Одну руку он держал засунутой в карман. Другой вечно жонглировал чем-нибудь: гирькой, ножичком складным. Позже Колька узнал, что Бовинов – вор, судимый. Но предавать друга было нельзя.


…Машинист, по договорённости, на часок загнал пару вагонов в отстой. Медвежатник Колька (к нему уже прилепилась кличка «Шериф») славился умением вскрывать запоры, быстро и чисто снимать пломбы. На этот раз раздевал контейнер с японской радиоаппаратурой – реализация, как всегда, на Бовинове. Старичок со станционного депо вручную, без вилки – это потом выяснилось – установил тормозной башмак. Состав сам собой тронулся и тихо пошёл под горку. Шериф работал у колеса…


Четвёртая сигарета истлевала, ожигала до мяса пальцы. Втоптав окурок в снег, встал, распрямил широченные плечи.

В доме некрасивая девчушка спала, открыв рот, с измученным, плаксиво сморщившимся во сне лицом. Шериф долго стоял над ней.

Она проснётся не раньше шести. Пусть выспится, придёт в себя: сейчас самое целительное для неё – сон. До электрички доберётся – перестук колёс и гудки отчётливо доносятся сюда.

Выгреб из кармана горсть медяков на столик – девчушке на билет. Вышел и зашагал от дачи.

ДЕВУШКИ НЕ ПЕРВОЙ СВЕЖЕСТИ

Здесь женщины ищут и находят лишь старость

Я

Сегодня я отпросилась с работы, чтобы купить на завтра билет до Риги. Значит, так: из Риги отправляюсь в небольшой городок с непроизносимым названием, там живет мой жених. А в пятницу у меня с ним свадьба.

На работу вернулась к обеду. Взглянула на часики и во весь дух припустила к столовке. Подоспела вовремя, мои девчонки в раздаточной берут гуляши и компоты. Нет только Зотовны – как всегда, утонула с головой в профкомовских делах.

Под бдительным оком кассирши стоит ванночка, ну, вроде той, где в проявителях и фиксаторах полощут фотографии, в ванночке – горка сахарного песка. В песок воткнута резная мельхиоровая ложка. Каждый берет песка столько, сколько считает нужным. Каждому – по потребностям, как при коммунизме.

Когда дело доходит до чая, Ляля отхлебывает, страшно смущается и словно невзначай отодвигает стакан подальше. Втихомолку она набухала этого песка, у нее сироп, а не чай. Ай да Лялька, идейная Лялька-комсорг. Лялька, слышишь, мы не возьмем тебя в светлое будущее!

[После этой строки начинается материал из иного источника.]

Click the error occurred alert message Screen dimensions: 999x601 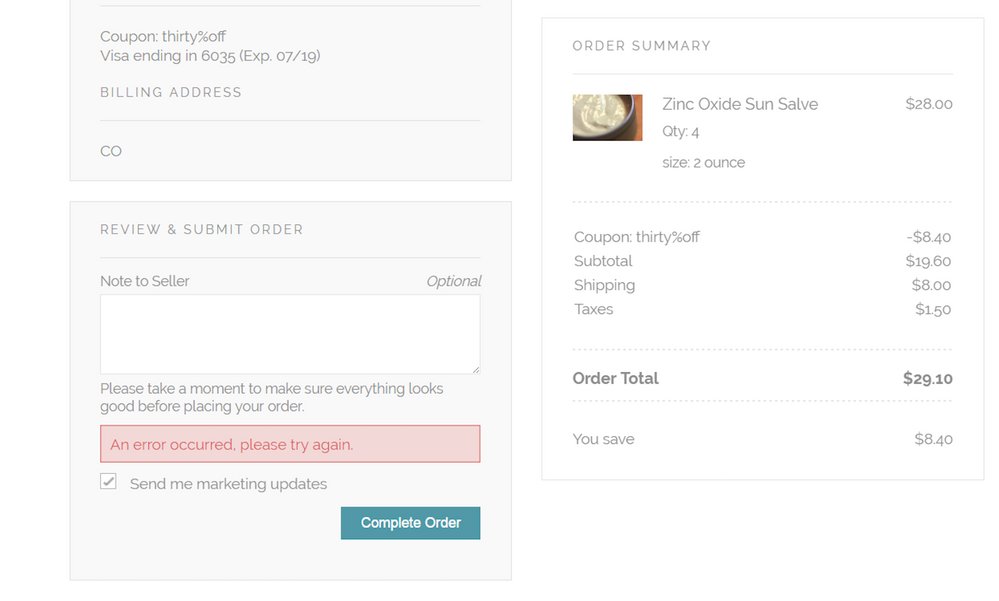coord(289,444)
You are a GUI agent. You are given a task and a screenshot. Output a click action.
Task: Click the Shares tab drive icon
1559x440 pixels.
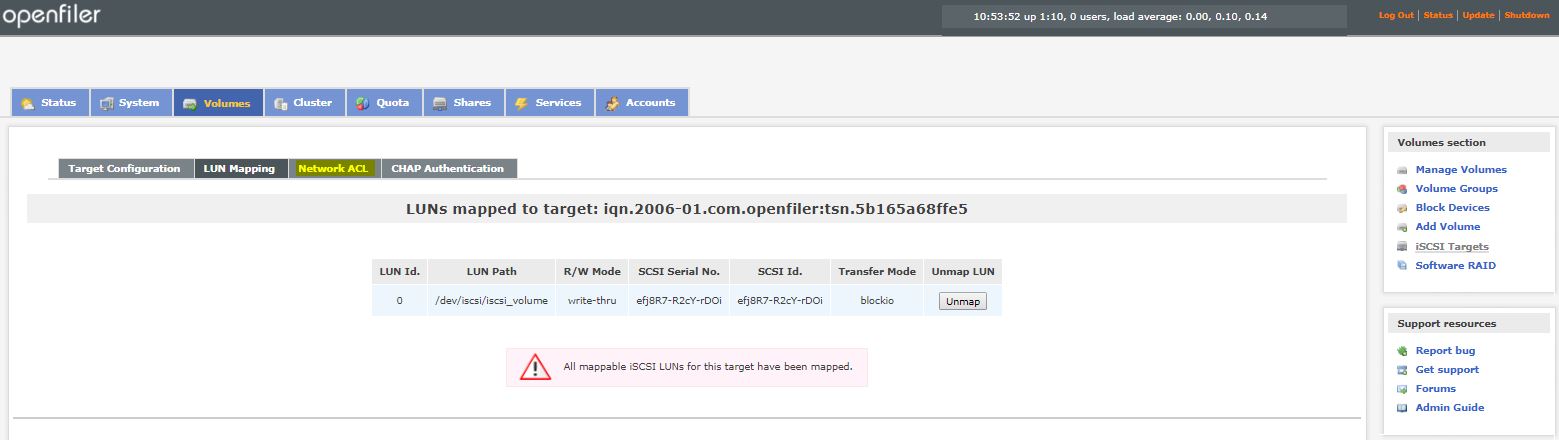[x=439, y=103]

За обедом трещим о пустяках, хохочем, как сумасшедшие, и на нас оглядываются из-за соседних столиков. Никто не касается запретной темы, не спрашивает о билете, за которым я ездила, о моем завтрашнем отъезде – навсегда. О моем женихе.

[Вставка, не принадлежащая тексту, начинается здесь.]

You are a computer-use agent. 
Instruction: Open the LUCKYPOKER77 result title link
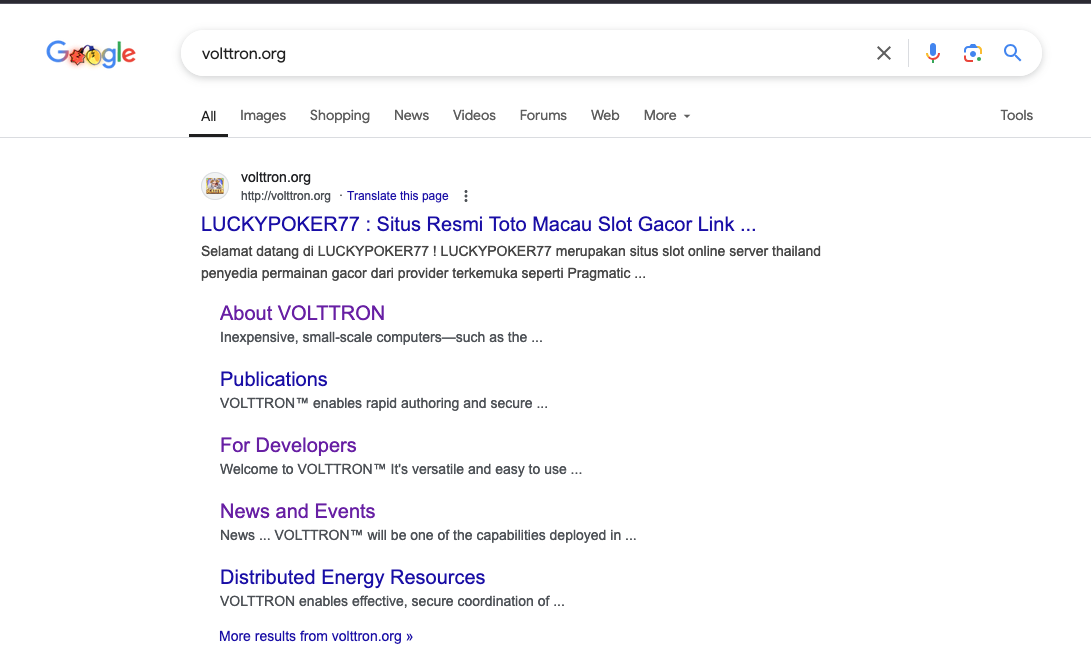click(x=478, y=224)
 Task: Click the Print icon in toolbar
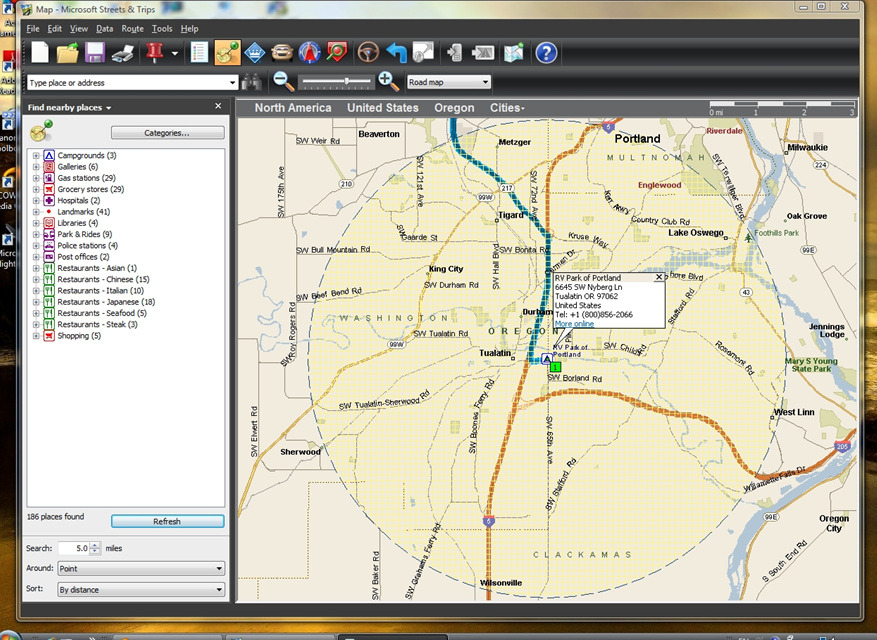tap(123, 53)
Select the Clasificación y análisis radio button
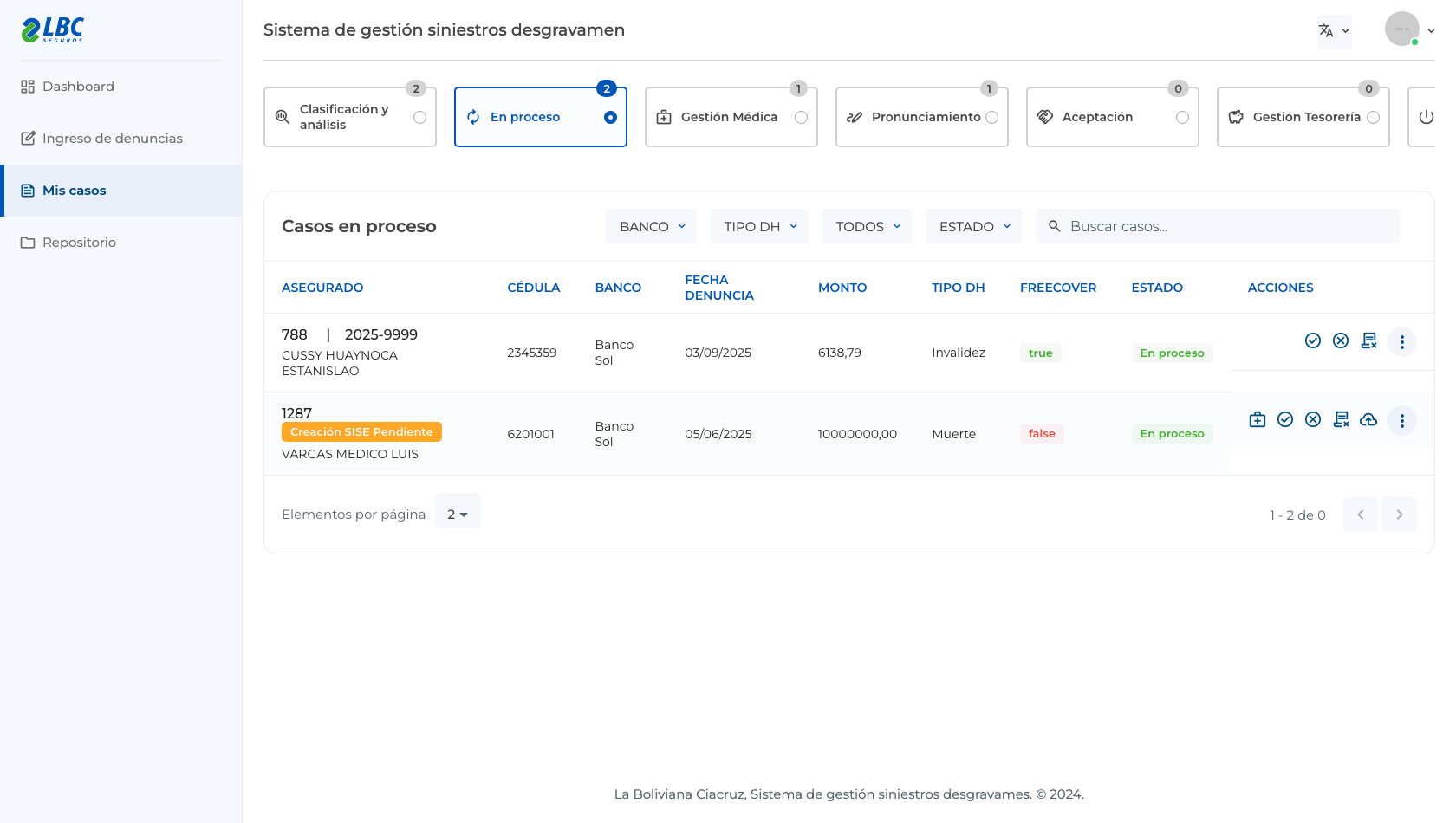 (419, 117)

С ним меня познакомила заочно родственница-рижанка. Она работает в службе знакомств. Уж не знаю, чем мои данные столь заинтересовали домоседов Вяускичюсов, маму и сына, что они решились за пределы республики, за тысячи километров выехать в наш среднерусский текстильный городок.

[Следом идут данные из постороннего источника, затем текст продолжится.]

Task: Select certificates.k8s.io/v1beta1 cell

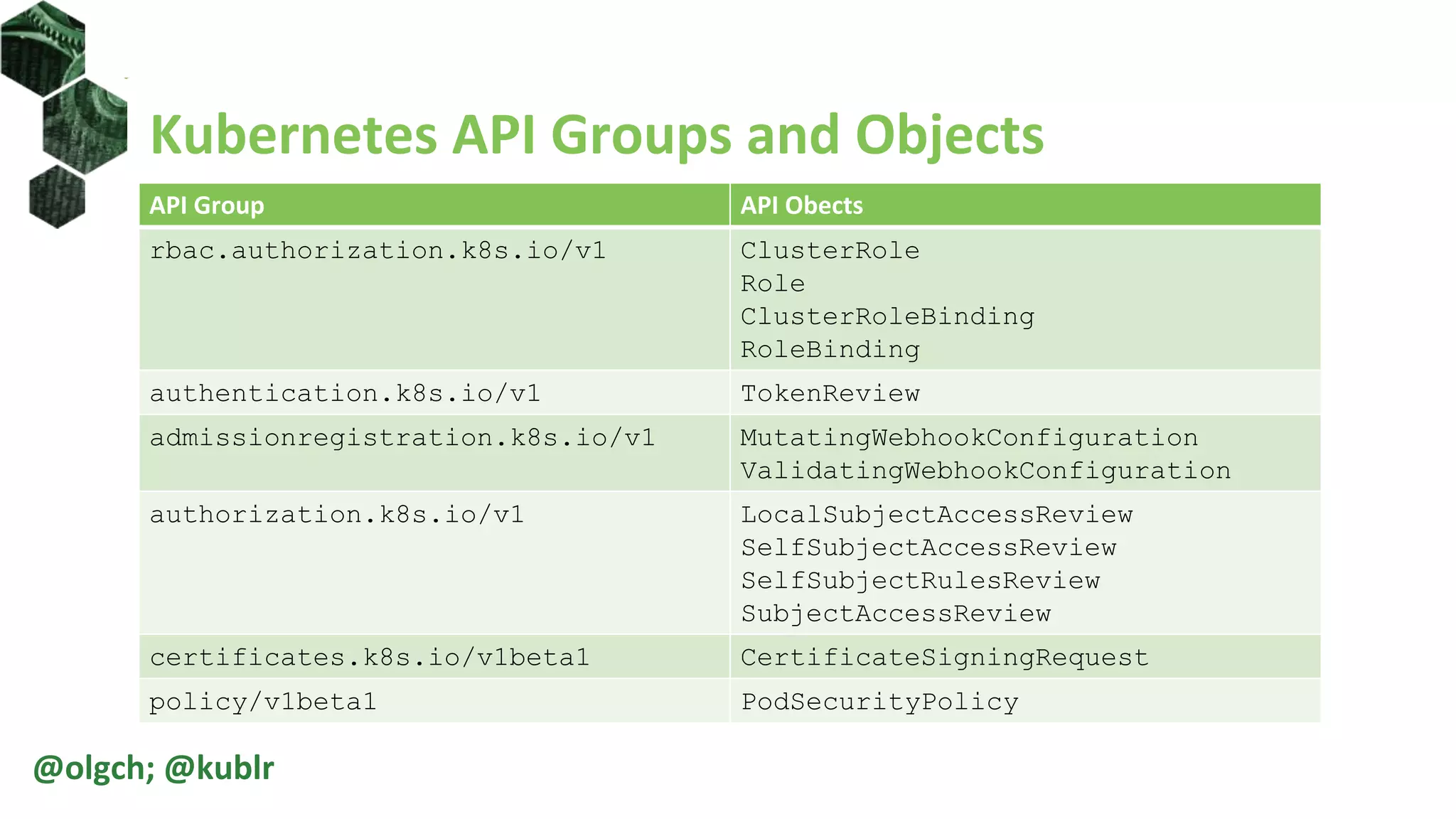Action: coord(369,658)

Я уже была подготовлена письмом родственницы. Она писала: «Давай не дури. Тебе скоро тридцать, будь солиднее… Не можешь забыть драгоценного Сереженьку, но знаю по себе: первая любовь – пшик… Он (жених) на семнадцать лет тебя старше, лысый, но ведь лучше несовершенный муж, чем никакой. Вдовец, бездетный… Сам построил коттедж, ведет фермерское хозяйство. Не пьет, не курит».